* [DOCUMENT PASSAGE]:
────────────────

The following script counts occurrences of top-level Louw-Nida classifications for each word in the Greek New Testament, tracking both countAllItems
(total occurrences of each classification) and countFirstItem
(occurrences based only on the first classification listed for each word). The delta
column highlights the difference between these counts, helping to identify top-level values with the most significant discrepancies for lemmas with multiple classifications.
from collections import defaultdict
import pandas as pd
from IPython.display import display
# Initialize a dictionary to hold counts and delta for each Louw-Nida top-level classification
lnCounts = defaultdict(lambda: {'countAllItems': 0, 'countFirstItem': 0, 'delta': 0})
# Iterate over each word in the Greek New Testament
for word in F.otype.s("word"):
ln = F.ln.v(word) # Retrieve the Louw-Nida classification for the word
if ln: # Check if there is a valid Louw-Nida classification
# Split the ln value into it's individual codes
codes = ln.split()

────────────────

* [AVAILABLE DATA]:
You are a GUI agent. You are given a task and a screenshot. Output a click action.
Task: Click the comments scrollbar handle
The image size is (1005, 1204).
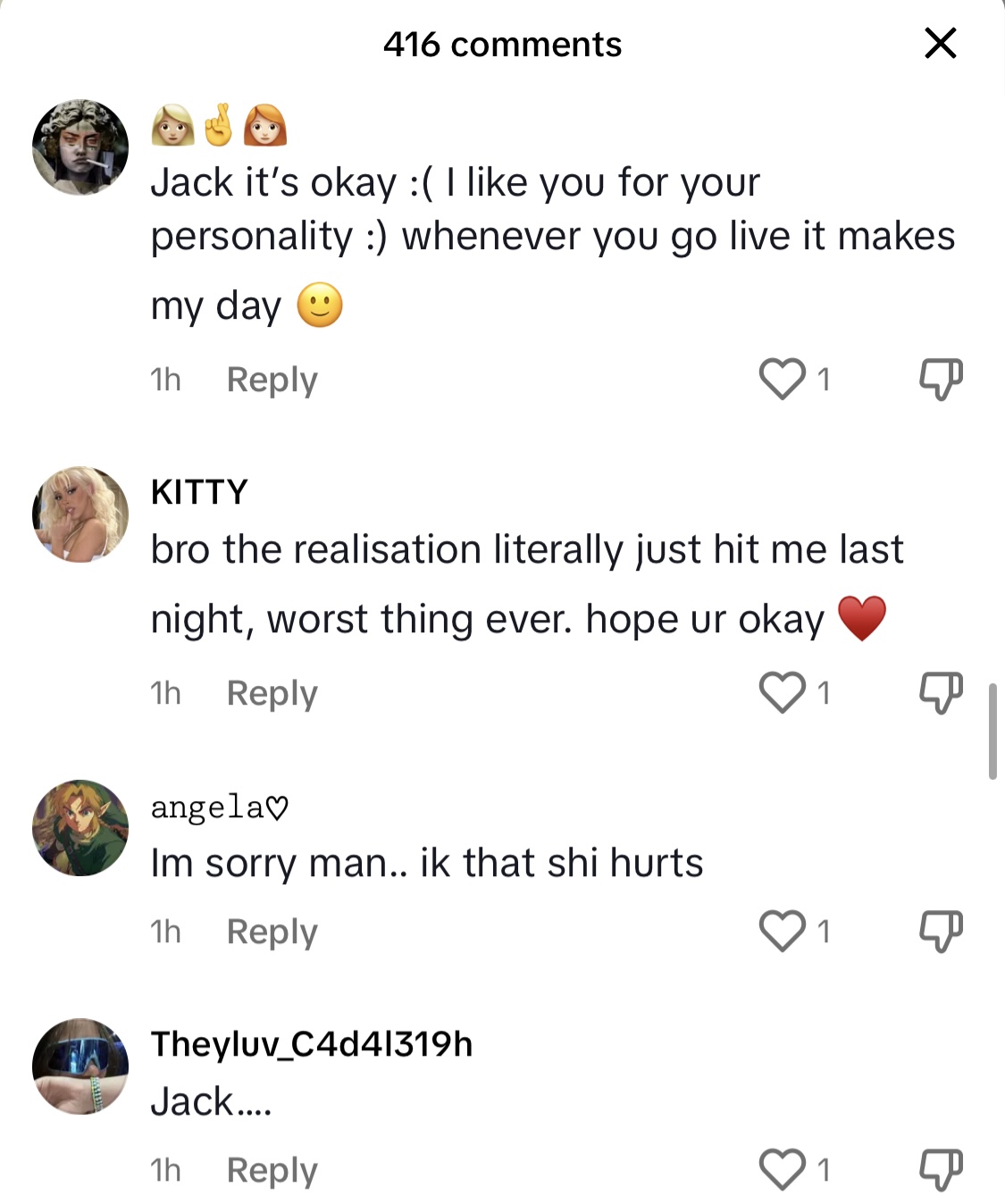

────────────────

* [JOB 1]:
Can you condense the paragraph of the Louw-Nida script passage that begins "The following script counts" into a shorter version that keeps its main facts?
* [JOB 2]:
Could you reproduce the Louw-Nida script passage word for word, from "# Iterate over" up to and including "codes = ln.split()"?
* [JOB 3]:
Could you carry on writing the Louw-Nida script passage, starting right after its final line?

* [RIGHT ANSWER 1]:
The script tallies top-level Louw-Nida classifications for every word in the Greek New Testament in two ways. countAllItems counts every classification, and countFirstItem counts only the first classification listed for each word. A delta column shows the gap between the two counts, which reveals the top-level values with the largest discrepancies for lemmas that have several classifications.

* [RIGHT ANSWER 2]:
# Iterate over each word in the Greek New Testament
for word in F.otype.s("word"):
ln = F.ln.v(word) # Retrieve the Louw-Nida classification for the word
if ln: # Check if there is a valid Louw-Nida classification
# Split the ln value into it's individual codes
codes = ln.split()

* [RIGHT ANSWER 3]:
# Count all items: increment for each top-level value in codes
for code in codes:
topLevelValue = int(code.split('.')[0])
lnCounts[topLevelValue]['countAllItems'] += 1
# Count only the first item: increment for the first top-level value
firstTopLevelValue = int(codes[0].split('.')[0])
lnCounts[firstTopLevelValue]['countFirstItem'] += 1
# Calculate delta for each top-level classification
for topLevelValue, counts in lnCounts.items():
counts['delta'] = counts['countAllItems'] - counts['countFirstItem']
# Convert to a DataFrame
lnCountsDf = pd.DataFrame.from_dict(lnCounts, orient='index')
lnCountsDf.index.name = 'Louw-Nida top-level'
lnCountsDf.columns = ['count all items', 'count only first item', 'delta']
# Sort by 'delta' in descending order
lnCountsDf = lnCountsDf.sort_values(by='delta', ascending=False)
# Display the sorted table
display(lnCountsDf)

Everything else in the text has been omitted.